Si le Tax justice Network et le mouvement pour l’équité fiscale prennent de l’ampleur à travers le monde c’est que ce système tel qu’on le connait depuis 40 ans arrive en bout de course. Il y a un risque si on n’est pas capables de recréer des règles du jeu, de les faire respecter, de rétablir la transparence et la confiance des citoyens, il y a un risque qu’un jour les citoyens disent puisque ça ne marche pas, puisque la Démocratie ne marche pas, et bien on va choisir autre chose.

En Europe, on peut parler d’Etat-entrepreneur ça porte un autre nom : Le Fascisme. Le fascisme rôde partout en Europe. On le voit en ce moment dans des pays qui ne s’en sortent pas. Parce que les gouvernements, comme en Grèce, n’ont pas su imposer un système fiscal efficace. Dans un marché mondial des capitaux, la souveraineté nationale exige une coopération internationale. Le droit doit changer !

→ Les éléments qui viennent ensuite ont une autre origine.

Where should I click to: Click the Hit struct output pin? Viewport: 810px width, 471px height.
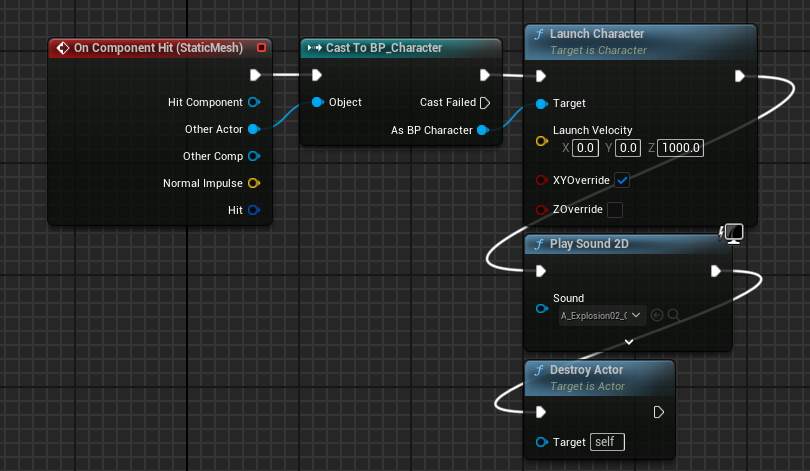(254, 210)
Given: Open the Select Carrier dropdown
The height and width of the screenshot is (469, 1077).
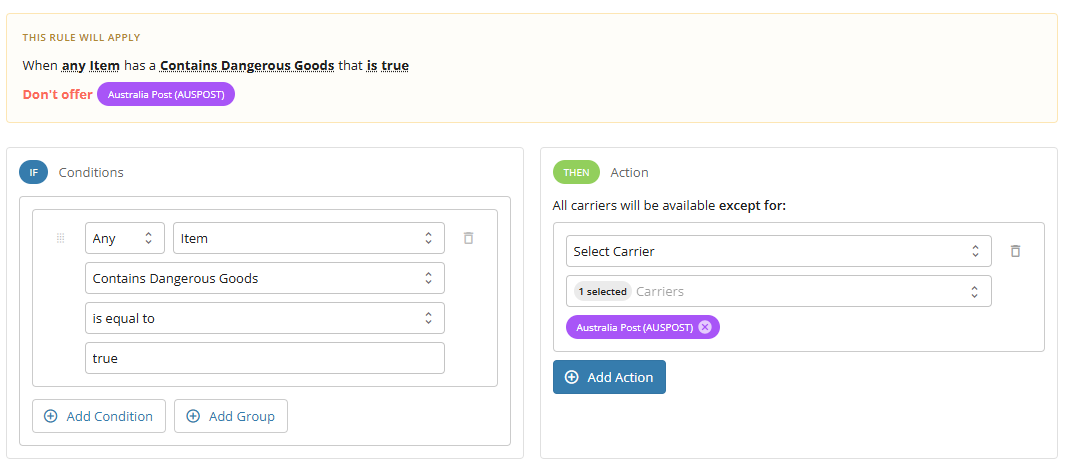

Ces sociétés doivent rendre des comptes sur l’évasion fiscale quel que soit le pays. Comme pour les violations des droits humains, les normes du travail, tout ça doit être international. C’est stupide de penser que ces pays répondront de leurs actes devant la juridiction fiscale d’un seul pays. Il faut vraiment évoluer vers une action planétaire.
La mondialisation sans réelle coopération et coordination fiscale entre les pays est une erreur de parcours qui va être jugée importante avec le temps. Quoi qu’on fasse, il faut toujours protéger le principe de la juste part d’impôt aussi durement acquis au fil des siècles parce que lorsqu’on s’en éloigne c’est la démocratie qu’on met en péril.
En ce qui concerne le pouvoir politique, il y a une énorme concentration de richesses qui échappent à l’impôt accompagnée d’une sur-représentation politique non-imposable de leurs positions. Ils gagnent donc sur tous les fronts. Ils sont citoyens de nulle part pour des raisons fiscales, sur-représentés et non imposés. Nous ne pouvons plus vivre avec cette solution là. En fin de compte le système Offshore, d’optimisation fiscale, d’évasion fiscale quelque soit le nom qu’on lui donne, ce système est un projet des plus riches et des plus puissants du monde, rien de plus.  A n’en pas douter, ils vont toujours soutenir l’existence de ce système.

Le défi est d’amener les populations à résister, à comprendre ce qui se passe et à pouvoir proposer d’autres solutions.